As Williamson steps forward, carrying the ball out of defence with hallmark elegance there are shades of the late Bobby Moore about her game. Given that, on Sunday evening, the ultra-poised 25-year-old could become the first England captain to lift a major trophy since Moore hoisted the World Cup in 1966 that seems rather fitting.

Williamson is so good at winning possession cleanly that Uefa’s official Euro 2022 statistics show the part-time accountancy student has not only recovered the ball 46 times, more than any other player at the tournament, but that she has done so without making a single actual challenge.

It is the sort of record Paolo Maldini would have treasured. “If I have to make a tackle then I’ve already made a mistake,” the former Italy and Milan defender once explained.

Tellingly, Williamson’s distribution skills are also very much in Maldini mould. In the course of England’s five tournament fixtures a player who leaves the bulk of the rough stuff to her tougher-tackling central defensive partner, Millie Bright, has completed 411 passes, again more than anyone else involved in Euro 2022.

“Leah’s been amazing this summer,” says the Lionesses’ centre-forward Ellen White. “Her passing’s incredible. She’s part of the reason we’ve kept four clean sheets in five games. She definitely leads by example; we’re so proud she’s our captain.”

Given that White is a good friend – and Manchester City teammate – of Steph Houghton, England’s former captain who was controversially omitted from the Euro 2022 squad by Sarina Wiegman, that is some compliment.

It is also testament to Williamson’s emotional intelligence. After all it cannot have been entirely easy for a captain much more about calm, quiet authority than shouting and finger-pointing to win the hearts and minds of three key senior England players. Significantly Lucy Bronze, Jill Scott and Demi Stokes started out with Houghton at Sunderland Ladies and remain close to the exiled centre-half.

Not that they, or anyone else, doubted the talent of a player who started as a defensive midfielder and initially occupied that position under Wiegman. Indeed it was only when Alex Greenwood – the central defender England’s manager had paired, increasingly, with Bright – contracted Covid in June that Williamson reverted to the backline for the final pre-tournament friendlies.

Although Greenwood was absent only briefly, she returned to find her place taken. At the time it was a slightly contentious switch but no one now questions Williamson’s late relocation.

Joe Montemurro, Arsenal’s former manager, deployed her in defence and midfield but regarded the former role as the forte of a player whose stellar passing range compensates for a slight weakness in the air. “Leah’s maturity, understanding of the game and positional sense are like those of a 30-year-old,” says Montemurro, who encouraged England’s captain to study for her accountancy exams. “And she always finds the pass. She’s unbelievable. She has all the attributes to be an amazing footballing centre-back on the world stage for many years to come.”

It is a measure of Williamson’s versatility that, while she operates as the right-sided centre-half at Arsenal, she is situated to Bright’s left in Wiegman’s team. Whereas many defenders are comfortable playing only on their preferred side her ability to seamlessly rotate positions explains why clubs across Europe and the United States are likely to be queueing up to sign her.

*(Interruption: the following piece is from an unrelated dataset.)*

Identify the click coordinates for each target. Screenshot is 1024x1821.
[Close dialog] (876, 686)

Not that it will be easy to prise Williamson away from an Arsenal side Montemurro’s successor, Jonas Eidevall, is adamant he wants “to build around Leah”. Although Williamson grew up in Milton Keynes her family are Gunners fans and were suitably delighted when, after a year spent excelling as a striker in a boys’ team in Bletchley, the nine-year-old Williamson was invited to join the north London club’s academy.

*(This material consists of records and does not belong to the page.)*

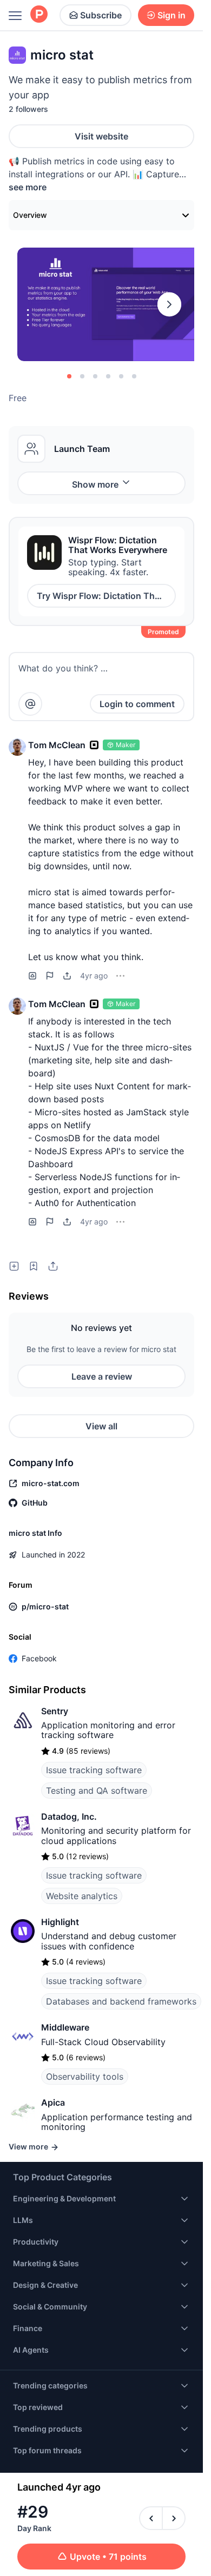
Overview (30, 214)
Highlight (60, 1921)
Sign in (171, 15)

Her heroine was the Arsenal and England forward Kelly Smith, whose signed photograph took pride of place in her childhood bedroom. Across the bottom of that picture Smith penned Williamson a special message her young fan would take to heart. “Dream Big,” she wrote. “That’s what every girl should be able to do.”

Those words have become one of Williamson’s guiding principles and were oft repeated on her pre-pandemic visits to Jakarta, where she has played a key role in a project pioneering football coaching for girls in Indonesia and Jordan run jointly by Save the Children and Arsenal.

“We all understand it’s a privilege to use football’s power to do good,” says Williamson. “Football can be used to achieve brilliant things; to develop confidence and resilience, those life essentials. Whether you grow up in London, Jordan or Jakarta, the game has the power to bring people together and, sometimes, offer them a lifeline.”

Given that England’s captain consistently speaks with an eloquence to rival the articulacy of her passing, handing Williamson the national armband probably ranks as one of the easier decisions made by Wiegman.